Whatever happens, the process could be a drawn-out one. Google’s president of global affairs Kent Walker has confirmed the company plans to appeal the ruling, saying the decision “recognizes that Google offers the best search engine, but concludes that we shouldn’t be allowed to make it easily available.”

Meanwhile, the specter of artificial intelligence looms over the case, threatening to make moot any proposed solution that doesn’t account for how the whole business model of search could change in the coming years. Hepner said the court could consider solutions like requiring Google to open access to its large language model (LLM).

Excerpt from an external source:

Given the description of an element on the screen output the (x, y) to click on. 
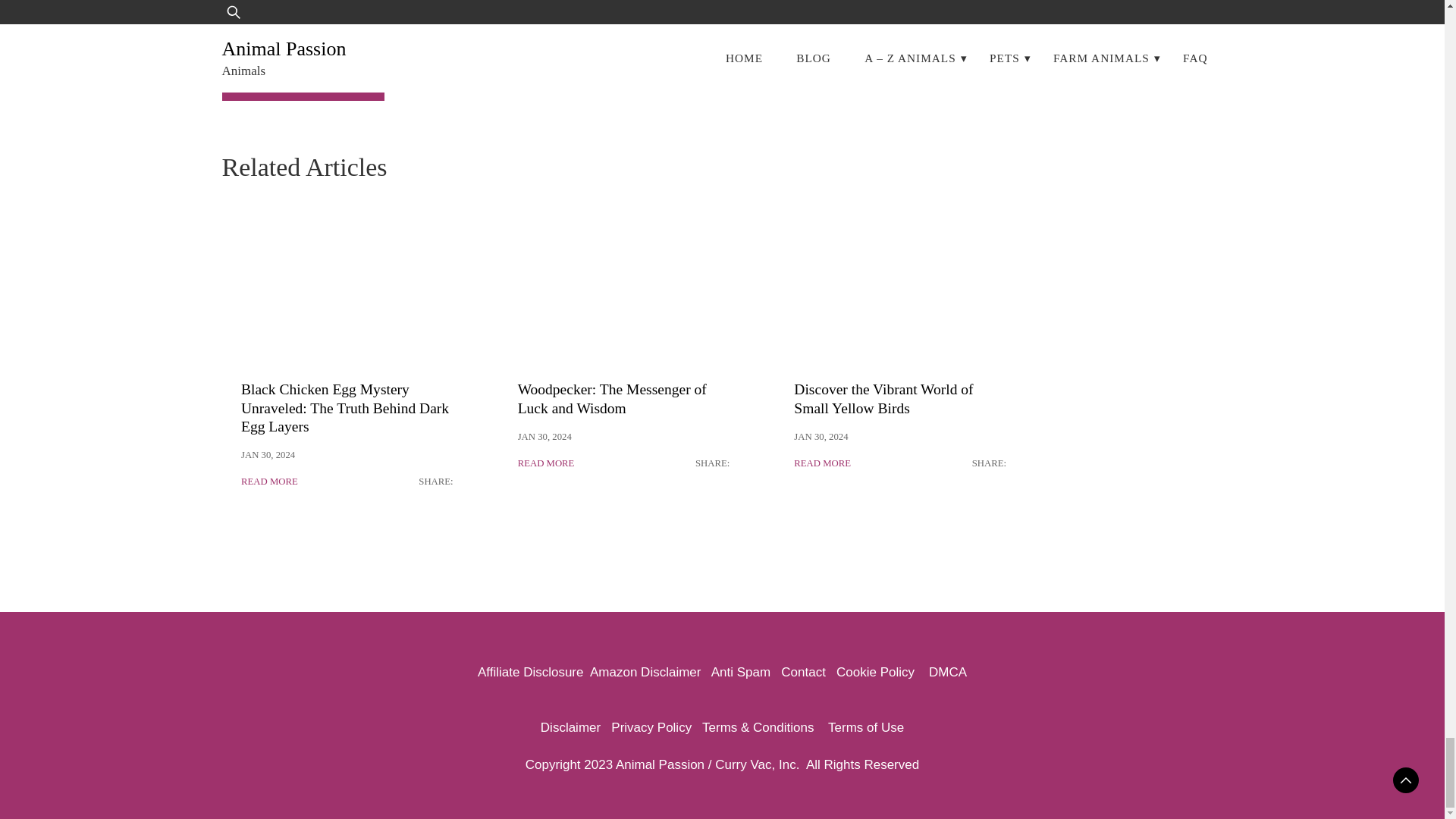
Post Comment (302, 78)
yes (226, 26)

Department of Justice antitrust chief Jonathan Kanter hasn’t commented specifically on what remedies the department will seek, beyond noting they “need to be forward-looking” to account for issues like AI. But he’s previously said that the division would “pursue structural remedies in our conduct cases whenever possible,” meaning break-ups, rather than mandates to change certain behaviors. If the DOJ puts forward a broad remedy and Mehta rules in favor of it, the result could be a whole new tech landscape.

“I believe that Judge Mehta’s decision will be as consequential, if not more so, than the Microsoft antitrust case 23 years ago,” wrote Stoppelman. “That decision spurred an era of unprecedented innovation that allowed promising startups to flourish, including Google. It’s exciting to imagine the new technologies and innovation we’ll see emerge as a result of this ruling over the next decade and beyond.”